Needed something kind of easy to play and had a dim memory of this being pretty good: exactly the sort of big, dumb action game to help me recenter myself.

The aspect that really took me off guard starting it up again was the really strict ammo economy- In order to encourage you to play more stylishly, most of the ammo and all the weapon upgrades are bought rather than found- with the secondary fire modes in particular ending up feeling like honest-to-god investments, costing anything from a few hundred to few thousand points, and are used so sparingly that you have to ready them before firing them, so you don’t end up accidentally firing the last arena’s worth of currency into the air. Definitely makes a big difference in the pace of fights, trying to maximize the value in an arsenal where you’re very conscious of each inefficient kill and wasted shot.

Runs into a problem where it rewards collateral over finesse, so a weapon like the sniper rifle ends up being left in the lurch, whereas the late-game drill practically pays for itself- despite the fact that getting use out of the former is far more difficult than the latter. Add to this a lack of score decay and an extremely limited weapon capacity (you can only carry two weapons alongside the standard rifle) and it’s very easy to fall into the same few cost-effective strategies, tossing goons into the same spike wall again and again and again, instead getting more experimental with the options available to you.

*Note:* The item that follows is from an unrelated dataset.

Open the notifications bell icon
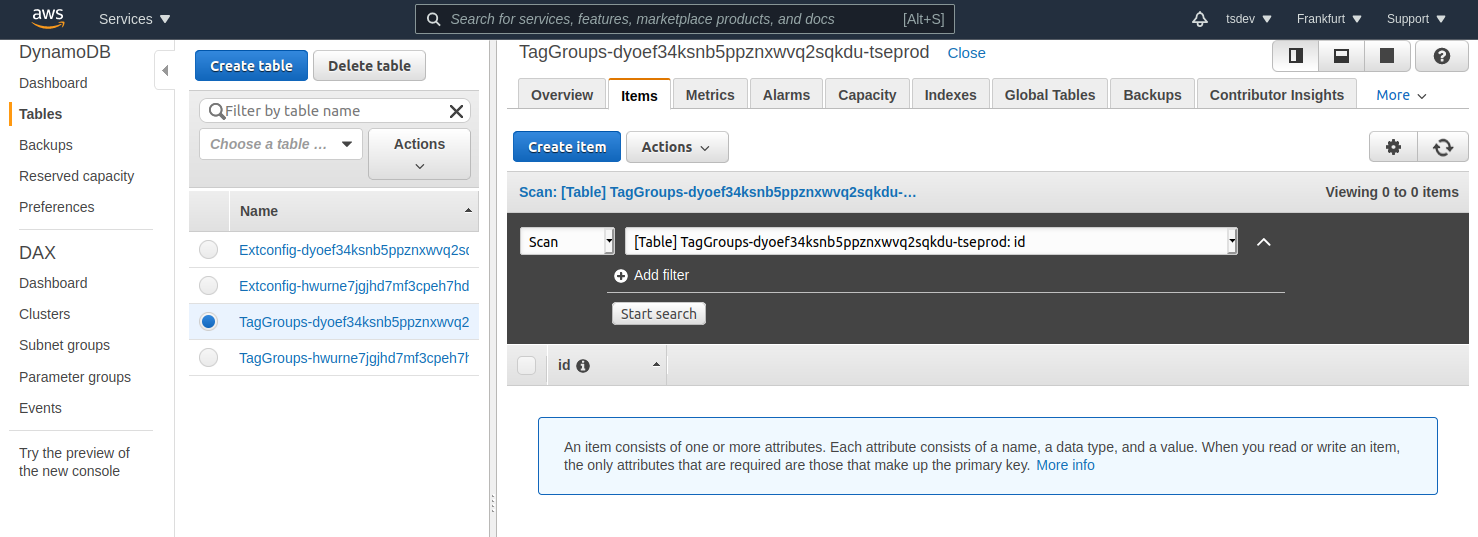tap(1200, 19)
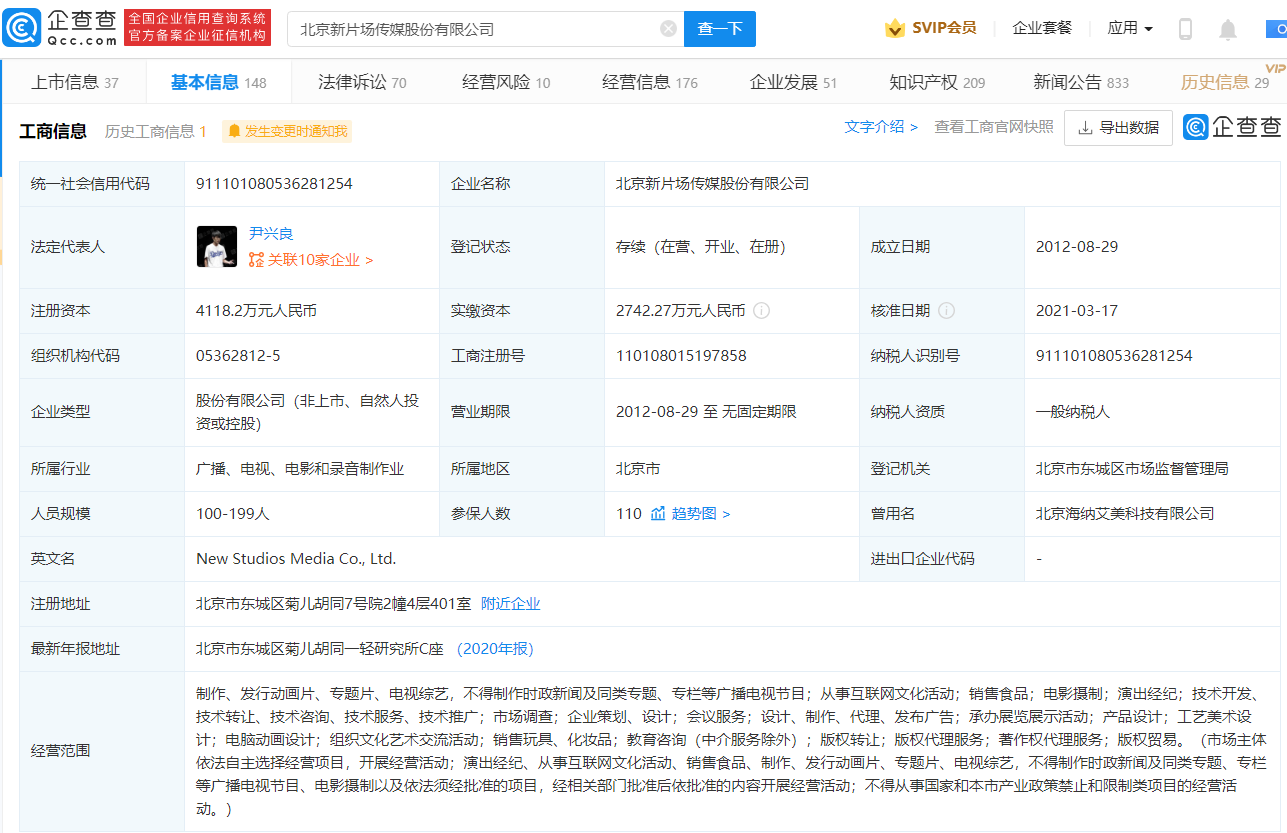Open 附近企业 link
Viewport: 1287px width, 833px height.
pos(510,604)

Matters less as the game goes on though- not because the design of the encounters changes or anything- but because the game goes out of its way to provide extra currency for the player, with some of 7th gen staples like overzealous QTE’s and overlong turret sections being made slightly more palatable by the fact that they provide so many points for the player. Definitely feels patronizing to get more of a reward for hitting the “look” button at the right time than for some combat encounters, but I can appreciate it as a way to make sure you’re never completely out of options, and in how it frees you up to mess around in the later encounters, finally walking around with enough extra cash to get wild with your arsenal.

For all its issues, that push and pull of the shop, of gambling the last of your points on a few charge shots to try and get a decent return on investment is a unique tension- the one part of the game that's really endured when so many other titles have outpaced it in their grindhouse tone, speed, and agency.

A couple of stray thoughts on the story/setting: Think the backdrop of vacation resort turned apocalyptic hell-world is pretty great, and compliments the action really well- I imagine that for anyone playing this now, the sense of complete corporate apathy to disaster is going to feel a lot sharper now than it did at release. I’d also say that the treatment of your partner, Ishi, is far worse than I remember- he gets a lot of pointedly racist shit thrown his way, but is the one character who doesn’t get the satisfaction of a great comeback; feels like he’s at the brunt of a much crueler joke than the rest of the cast. (Trishka isn’t treated much better)

I don’t know, add to this list of “interesting but flawed” action games I seem forever drawn to.